The nocturnal intermittent hypoxia caused by obstructive sleep apnea syndrome (OSAS) can provoke the sympathetic nervous activity (SNA). Salivary alpha-amylase (sAA) is a sensitive, non-invasive biomarker for reflecting the SNA, and a useful marker for pediatric OSAS subjects. Adenotonsillar hypertrophy (ATH) is the most commonly identified risk factor in OSAS childhood, therefore, several studies showed that the adenotonsillectomy (T&A) may alleviate nocturnal enuresis (NE) in children with OSAS.
The present study was to investigate the effect of T&A on NE, the change of sAA value in ATH and OSAS children, with/without NE, and with/without the operation.
37 children (Group A) were admitted for ATH and NE. The saliva samples were taken before and after polysomnography for the measure of sAA. After the T&A, the children were followed-up for 1 year. 35 OSAS children with NE but no T&A were as a NE watchful-waiting group (Group B), 32 subjects without OSAS or NE were as non-OSAS control (Group C), 42 cases who underwent T&A but did not have NE were admitted to evaluate the SNA (Group D). Follow-up included evaluations for NE, sAA and urinary catecholamine after the T&A or at the equivalent time points.
The observational results in the present study showed a significant rate of the disappearance of NE 1 month after the T&A and had an almost complete resolution 1 year later.
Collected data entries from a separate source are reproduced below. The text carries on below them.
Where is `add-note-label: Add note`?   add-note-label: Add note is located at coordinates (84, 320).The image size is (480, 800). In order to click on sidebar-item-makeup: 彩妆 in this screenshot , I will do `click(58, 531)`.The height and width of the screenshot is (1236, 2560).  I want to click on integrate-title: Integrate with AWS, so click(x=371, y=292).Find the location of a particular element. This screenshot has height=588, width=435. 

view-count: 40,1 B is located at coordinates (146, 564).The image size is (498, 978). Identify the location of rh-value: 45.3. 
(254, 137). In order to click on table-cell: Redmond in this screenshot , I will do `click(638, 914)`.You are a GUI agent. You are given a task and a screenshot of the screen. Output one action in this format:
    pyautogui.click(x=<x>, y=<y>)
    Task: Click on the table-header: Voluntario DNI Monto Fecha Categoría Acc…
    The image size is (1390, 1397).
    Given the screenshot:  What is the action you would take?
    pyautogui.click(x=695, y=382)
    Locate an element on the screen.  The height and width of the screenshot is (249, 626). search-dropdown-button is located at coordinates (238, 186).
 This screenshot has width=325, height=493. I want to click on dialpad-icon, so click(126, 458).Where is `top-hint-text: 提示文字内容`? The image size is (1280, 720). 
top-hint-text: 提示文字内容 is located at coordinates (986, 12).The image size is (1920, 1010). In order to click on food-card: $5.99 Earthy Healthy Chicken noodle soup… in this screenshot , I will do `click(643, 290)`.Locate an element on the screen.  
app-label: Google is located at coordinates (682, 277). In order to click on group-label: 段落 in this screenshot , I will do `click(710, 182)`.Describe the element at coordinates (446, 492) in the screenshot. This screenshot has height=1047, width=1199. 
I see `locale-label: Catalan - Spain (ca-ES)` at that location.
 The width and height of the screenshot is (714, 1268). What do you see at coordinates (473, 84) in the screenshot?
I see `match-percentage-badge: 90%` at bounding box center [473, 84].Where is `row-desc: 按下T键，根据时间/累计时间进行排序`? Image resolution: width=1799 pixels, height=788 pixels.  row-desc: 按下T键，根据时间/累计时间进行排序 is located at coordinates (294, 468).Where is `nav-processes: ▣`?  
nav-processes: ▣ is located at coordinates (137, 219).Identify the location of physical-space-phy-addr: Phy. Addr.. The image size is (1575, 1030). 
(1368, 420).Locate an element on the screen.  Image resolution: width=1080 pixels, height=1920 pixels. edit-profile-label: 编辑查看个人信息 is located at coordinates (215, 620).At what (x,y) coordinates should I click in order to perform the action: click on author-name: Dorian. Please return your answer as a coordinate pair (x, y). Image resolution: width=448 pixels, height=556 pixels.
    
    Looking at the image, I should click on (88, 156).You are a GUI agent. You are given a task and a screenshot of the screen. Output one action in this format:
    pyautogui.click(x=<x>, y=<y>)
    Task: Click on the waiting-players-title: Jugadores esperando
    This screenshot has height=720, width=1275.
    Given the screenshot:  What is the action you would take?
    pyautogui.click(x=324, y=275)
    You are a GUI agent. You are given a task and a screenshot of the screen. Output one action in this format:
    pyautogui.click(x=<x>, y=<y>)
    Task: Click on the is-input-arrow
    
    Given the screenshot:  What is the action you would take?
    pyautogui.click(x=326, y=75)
OSAS may irritate oxidative stress and increase SNA in pediatric subjects, which reflected by increased levels of sAA and urinary catecholamine, while the T&A can decrease enuresis and the SNA in children with OSAS (Figure).
Little research has previously focused on the relationship between childhood OSAS and the SNA. No data are currently available regarding comparisons of sAA levels before and after the T&A in children with OSAS and enuresis. Our findings in this present study showed that there was a resolution or decrease in enuresis events and drops in sAA levels following T&A, which were consistent with earlier study. However, there was no significant difference in the urinary catecholamine levels was found between OSAS groups with or without NE. Furthermore, there was no correlation between the urinary catecholamine and polysomnography parameters.
T&A has a favorable therapeutic effect on NE and may decrease SNA in children with OSAS. sAA might be associated with instability of ANS by OSAS and have a consistent relationship with the apnea-hypopnea index. Our studying aims had been met.